Saturday, November 5, 2011

The Ann Arbor Tribe





Have you heard of Kelly Cutrone? She's this chick who runs a successful PR agency in NYC. Been on some reality TV, comes off as a real tough talking bitch. She wrote a book about navigating through life as a woman. And I swear I cried at the end looking at the picture of her daughter, whom I assume she wrote the book for. 


It's actually a pretty sweet little read. Her life has been insane. She moved to NYC when she was like 12. Okay, maybe 17 or something. She talked about drug abuse and the "good life" filled with money and prestige and celebrities. And now she's middle aged, wears a sloppy black T-shirt and jeans to work every day and doesn't give a fuck. She's in the business, I think, because it's one she knows well and she likes being a business owner. It's not to preen and kiss celebrity ass and feel important because she hobnobs with people on the cover of rags like People and UsWeekly.

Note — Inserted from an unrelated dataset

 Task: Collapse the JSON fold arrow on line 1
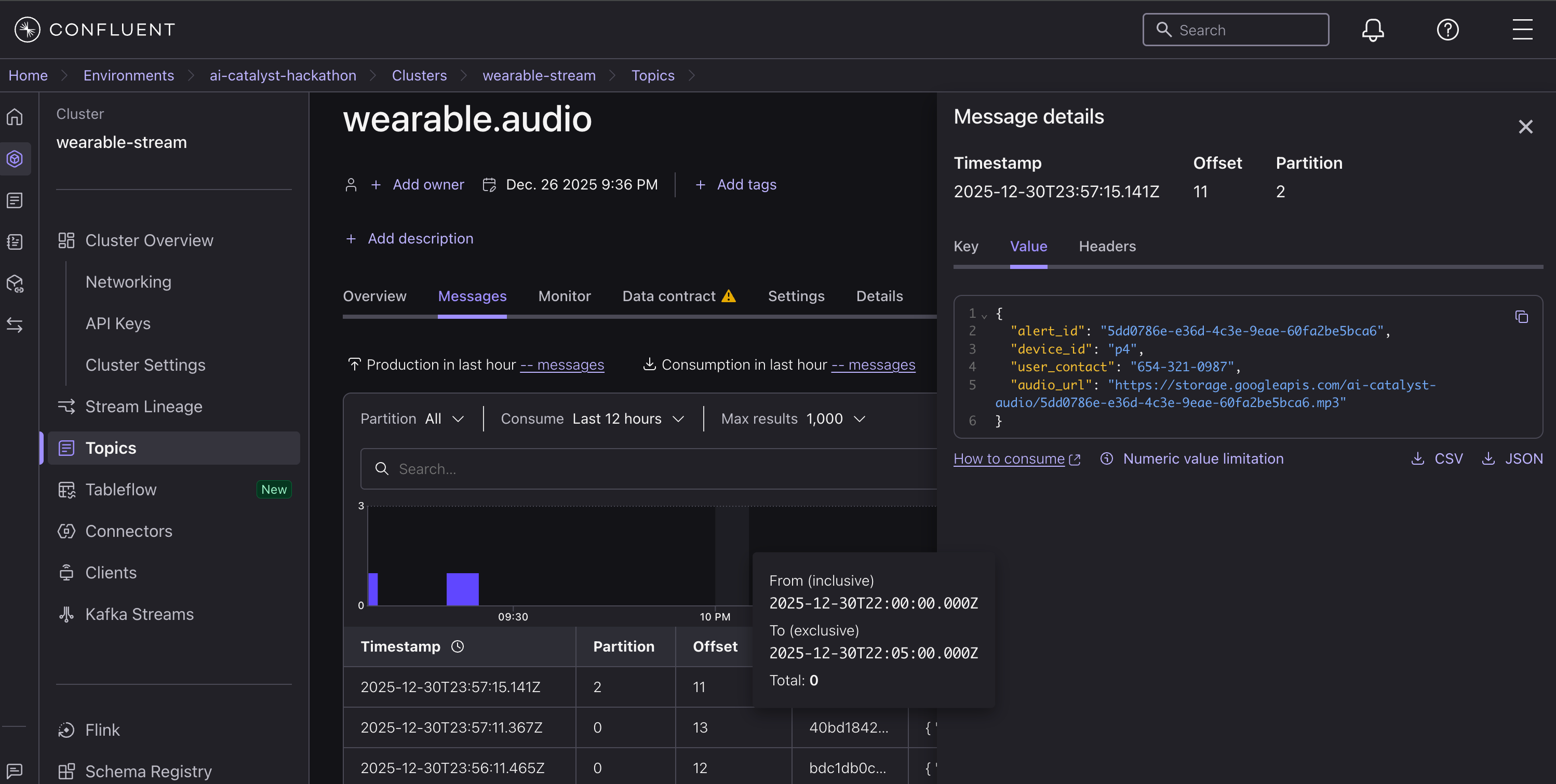coord(984,315)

I'm digressing. In the book she talks about finding your "tribe." The assumption being that you aren't necessarily going to find it in your hometown, you shouldn't be afraid to look elsewhere and if you are in a foreign place a big focus should be finding a group of people you fit in with, who will be down for you no matter what. I like this idea. I advocate it wholeheartedly. And I think about moving back to Ann Arbor in conjunction with tribal camraderie


I think about my little cousin Beth, who lives in NYC in pursuit of a career in big magazine fashion editing, and her tribe. Her tribe is definitely in New York. She met a girl there right away who became an instant best friend, they had so much in common. And they're still best friends. Her new bestie introduced her to more girls like them and in working the PR fashion mag circuit, she met even more women like herself. She found her tribe all right. 

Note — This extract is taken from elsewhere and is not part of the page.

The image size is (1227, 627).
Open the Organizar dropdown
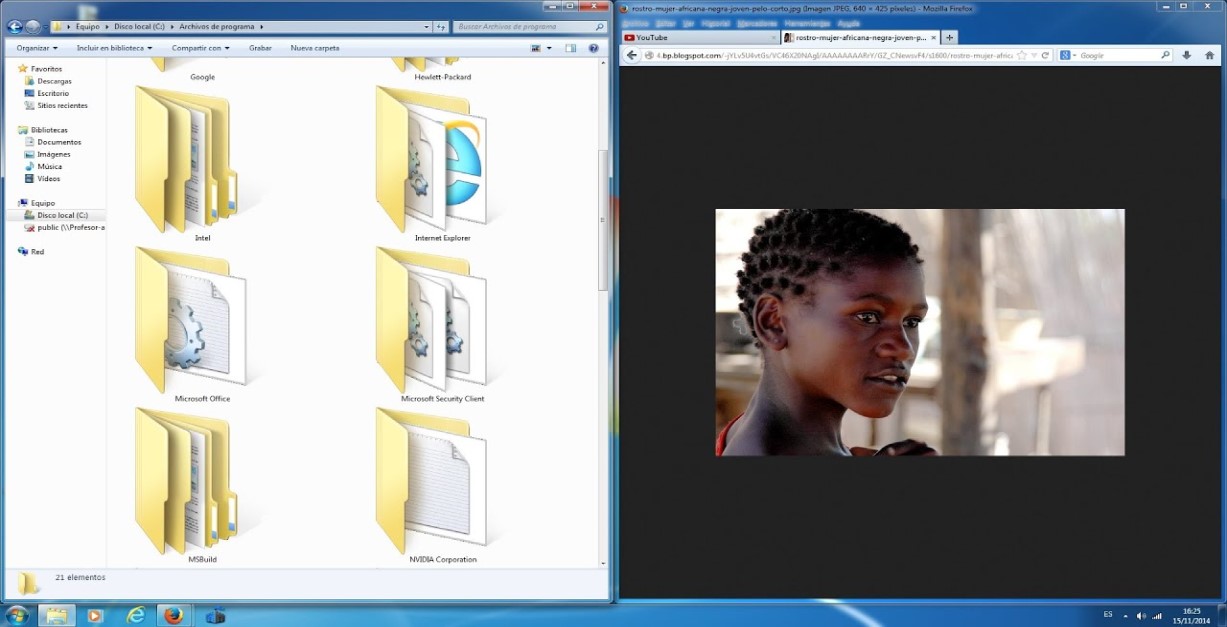point(37,46)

My other cousin, Crystal, came to New York a political radical, a little bit of a hippie. She joined an anarchist group and became a therapist for a non-profit organization that fights human trafficking. Through her extracurriculars and job, she found her tribe.


I moved there with no specific goal in mind but to finish college. I had no specific career goals, I had no idea who I was, I had no friends my age and the job I had was with people who were all older than I, resigned to the menial low paying tasks they signed up for. Whereas I saw the gig as merely a stepping stone. But, a stepping stone to where? I didn't know. I couldn't have gotten an internship that helped me find a degree-centered job because I was working full time anyway. I wasn't particularly qualified for anything, really. Slowly, but surely my resume morphed from "office experience" to "writing and editing" but still, I wasn't sure how to parley this into more work. There was a job placement agency a girl I knew used to get her job and I guess I could have hit them up, but by the time I quit Reuters and wanted to freelance full time, I'd been living in New York for five years and was so burned out. So, very, very burned out. 

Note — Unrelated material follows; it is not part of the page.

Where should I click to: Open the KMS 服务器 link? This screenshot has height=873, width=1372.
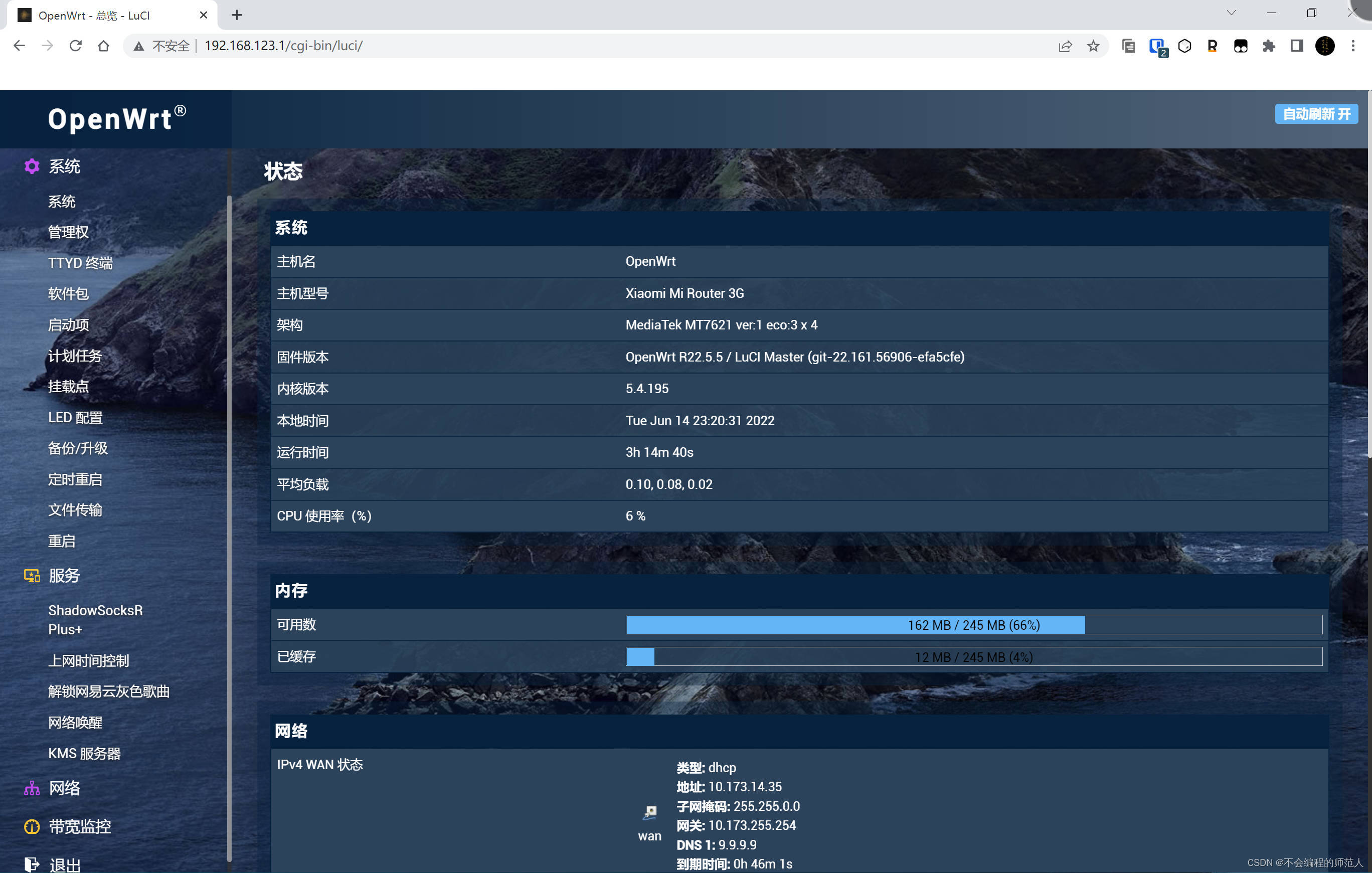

Where the fuck was my tribe? It wasn't there. Plain and simple. I never met a group of people that were really like me. I'd met people I liked more than others and no one that I would say I openly disliked, but yet, no one that really fit me or vice versa.  There was always something I found strange and a little "off" about the people who crossed my path. And maybe I was being overly judgmental. Maybe I should have given more people a chance. Maybe.


But, this is the thing. I was so spoiled in my upbringing. I'm not talking about I had a lot of toys and money and vacations to Hawaii. I'm talking I had insanely intelligent friends. People who are now, for the most part, doctors, attorneys, life/spiritual coaches and holders of MBAs and PhDs.  That's a tough act to follow, even for New York. 


Because, this is the other thing: In New York there is a population of 8 million people. And trying to find a tribe that compares to what you're used to in terms of intellect mixed with that Midwest "aww shucks" vibe is damn near impossible. Clearly, there are tons of artists and highly educated people in New York. But, it's almost not even worth it if you're going to be a pretentious prick about it. I grew up in the shadow of one of the country's most loved and highly respected universities. I grew up being taught to love knowledge for knowledge's sake. I grew up to revere being erudite, even more than holding any specific degree. 


And there's only one place I've ever been to whose tribe consists of the same kind of people; it happens to be my hometown.


I'm thinking that Cutrone could add some kind of note that if your tribe happens to be where you grew up, then it's quite all right to stay put, once you figure that out.